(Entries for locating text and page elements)
-.-.-

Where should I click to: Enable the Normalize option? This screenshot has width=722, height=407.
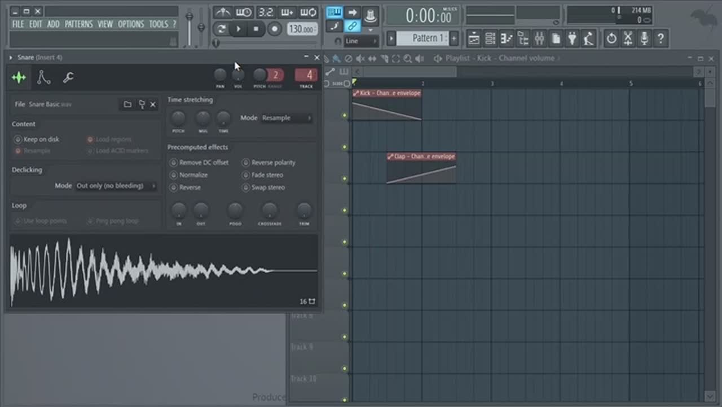[174, 175]
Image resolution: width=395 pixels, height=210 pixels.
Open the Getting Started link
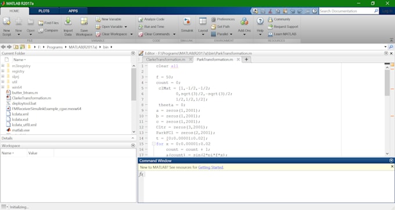(211, 167)
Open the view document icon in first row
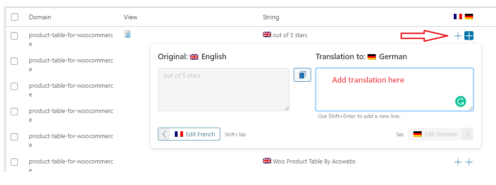This screenshot has height=185, width=496. pyautogui.click(x=128, y=34)
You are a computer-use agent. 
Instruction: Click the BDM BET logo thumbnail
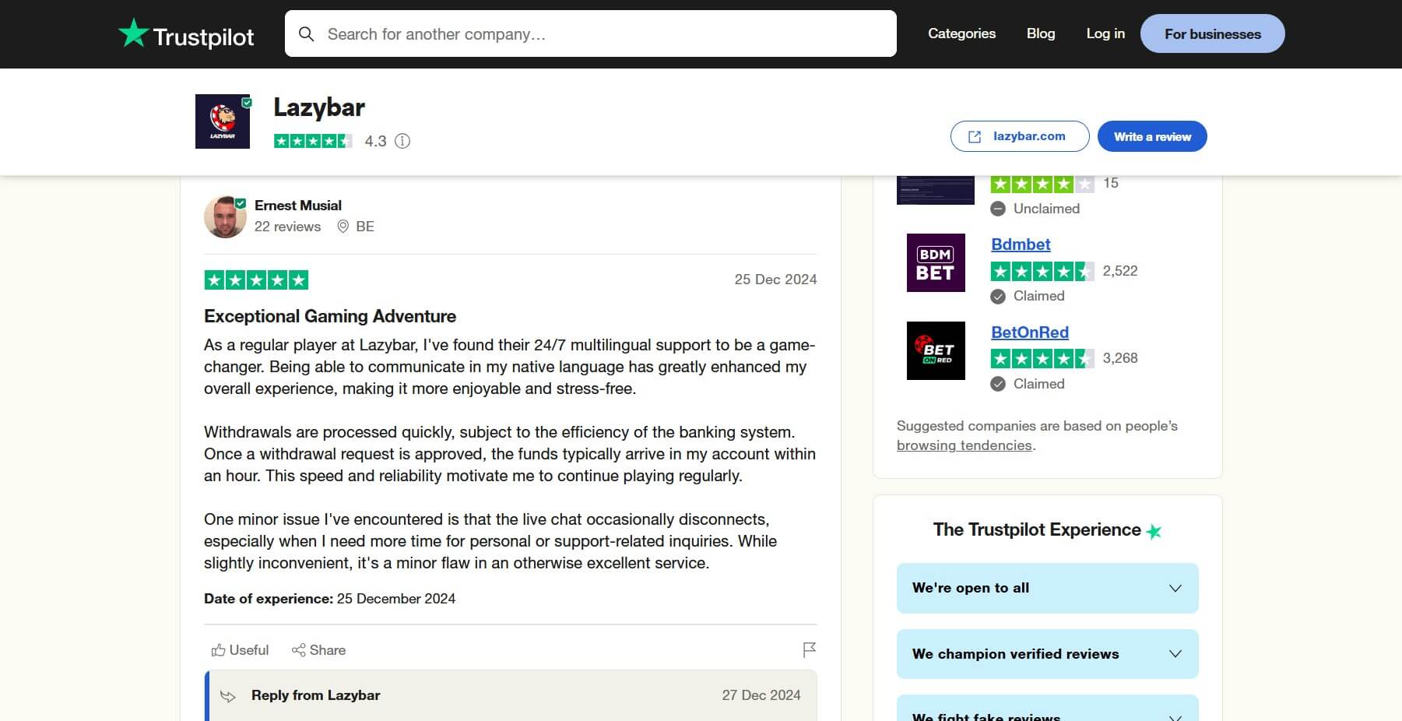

-.-.-

WHAT YOU ARE ASKED TO DO = Copy out every one of the rows above word for word, leaving out the pictures.

ANSWER TO THIS PROBLEM =
Where should I click to: Enable the Normalize option? This screenshot has width=722, height=407.
[174, 175]
Image resolution: width=395 pixels, height=210 pixels.
Open the Getting Started link
(211, 167)
Open the view document icon in first row
This screenshot has height=185, width=496. pyautogui.click(x=128, y=34)
You are a computer-use agent. 
Instruction: Click the BDM BET logo thumbnail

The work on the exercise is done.